For the data below, restate word for word only the lines from the line containing "Screen dimensions: 523x314" through the line containing "The image size", both ends included.
== Record excerpts
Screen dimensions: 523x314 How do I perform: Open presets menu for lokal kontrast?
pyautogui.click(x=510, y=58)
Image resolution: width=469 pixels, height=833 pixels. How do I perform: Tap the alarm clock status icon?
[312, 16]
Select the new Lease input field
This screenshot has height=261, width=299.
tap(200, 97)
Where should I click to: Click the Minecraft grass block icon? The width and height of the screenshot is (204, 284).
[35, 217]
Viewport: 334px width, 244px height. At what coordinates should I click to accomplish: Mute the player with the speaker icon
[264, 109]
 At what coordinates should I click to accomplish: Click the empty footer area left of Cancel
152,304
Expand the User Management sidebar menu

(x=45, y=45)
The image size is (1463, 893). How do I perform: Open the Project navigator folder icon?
====
== Record excerpts
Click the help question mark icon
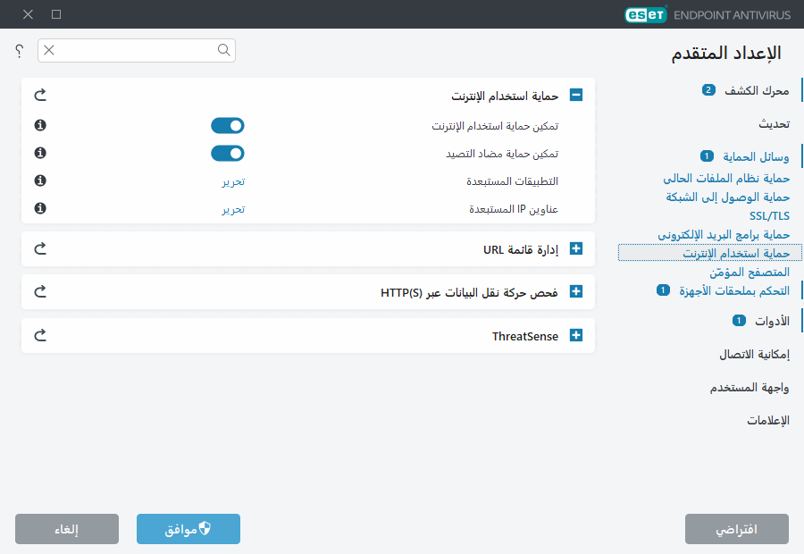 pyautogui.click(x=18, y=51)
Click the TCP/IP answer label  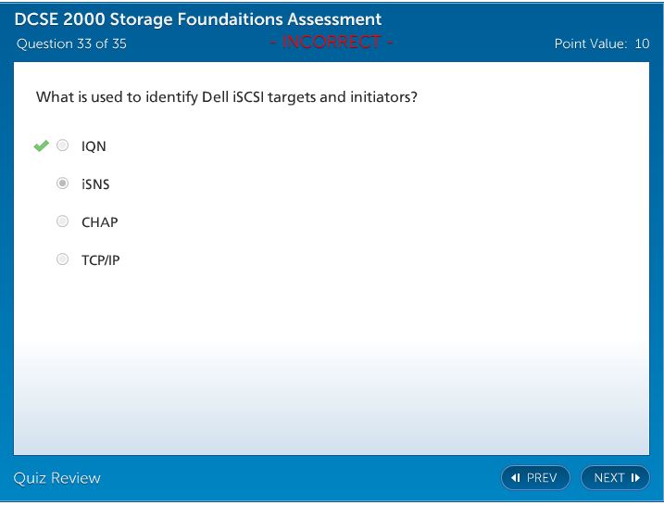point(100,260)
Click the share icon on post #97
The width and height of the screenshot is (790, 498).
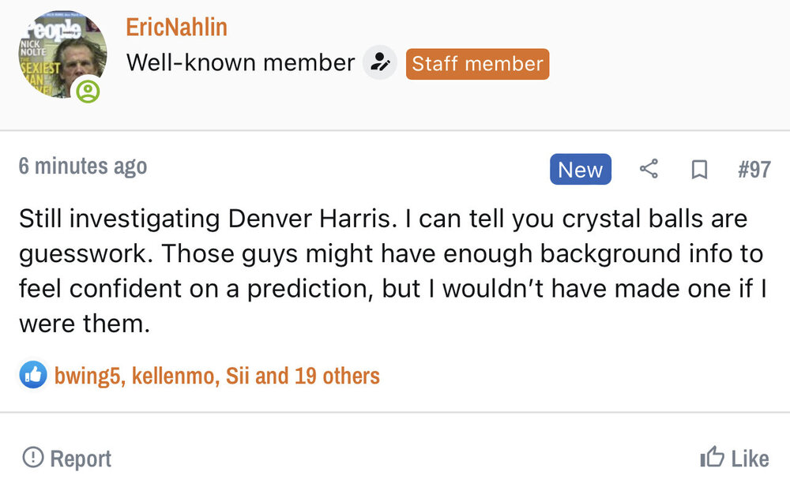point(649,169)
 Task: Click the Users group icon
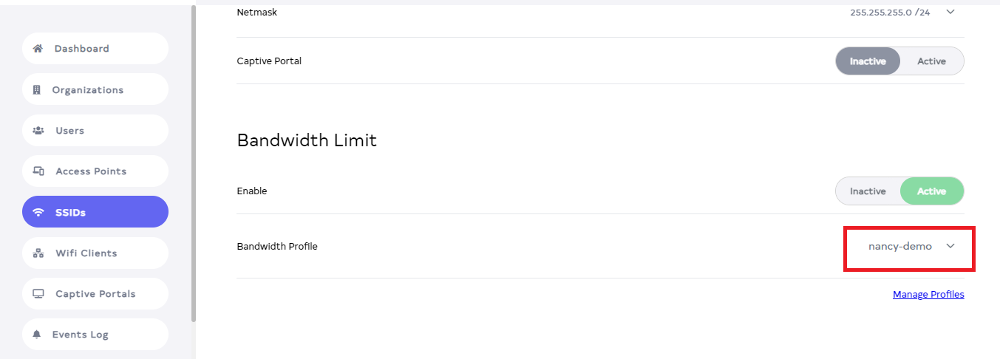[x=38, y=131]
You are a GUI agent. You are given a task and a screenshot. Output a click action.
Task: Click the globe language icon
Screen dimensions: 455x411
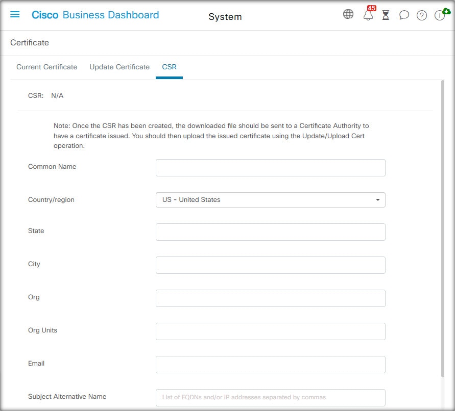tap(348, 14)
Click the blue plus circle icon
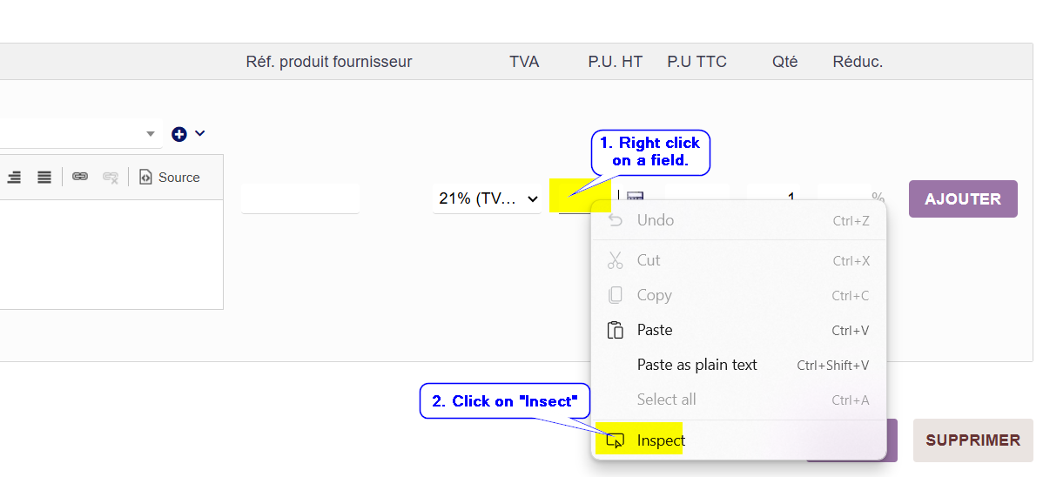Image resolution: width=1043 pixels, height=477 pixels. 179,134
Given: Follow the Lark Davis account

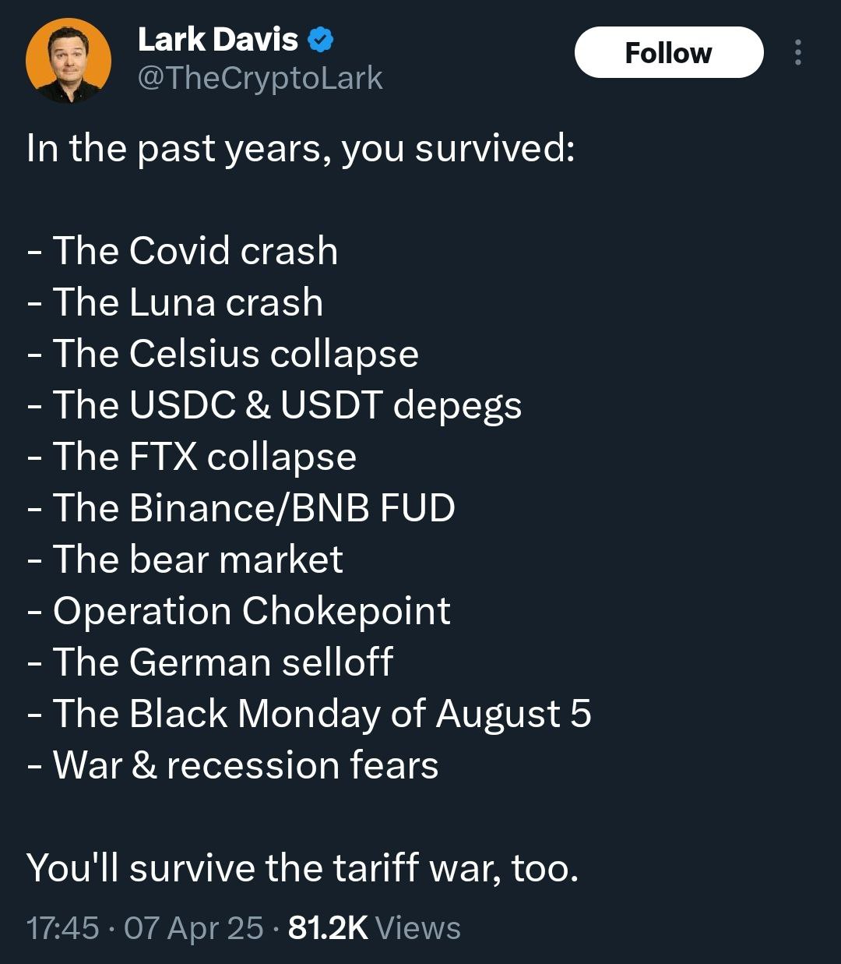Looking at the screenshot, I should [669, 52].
====
▶ Answer to this problem:
Screen dimensions: 523x314 How do I perform: Open presets menu for lokal kontrast?
pyautogui.click(x=510, y=58)
Image resolution: width=469 pixels, height=833 pixels. How do I perform: Tap the alarm clock status icon?
[312, 16]
Select the new Lease input field
This screenshot has height=261, width=299.
tap(200, 97)
Where should I click to: Click the Minecraft grass block icon? The width and height of the screenshot is (204, 284).
[35, 217]
Viewport: 334px width, 244px height. At what coordinates should I click to accomplish: Mute the player with the speaker icon
[264, 109]
 At what coordinates should I click to accomplish: Click the empty footer area left of Cancel
152,304
Expand the User Management sidebar menu

(x=45, y=45)
The image size is (1463, 893). How do I perform: Open the Project navigator folder icon?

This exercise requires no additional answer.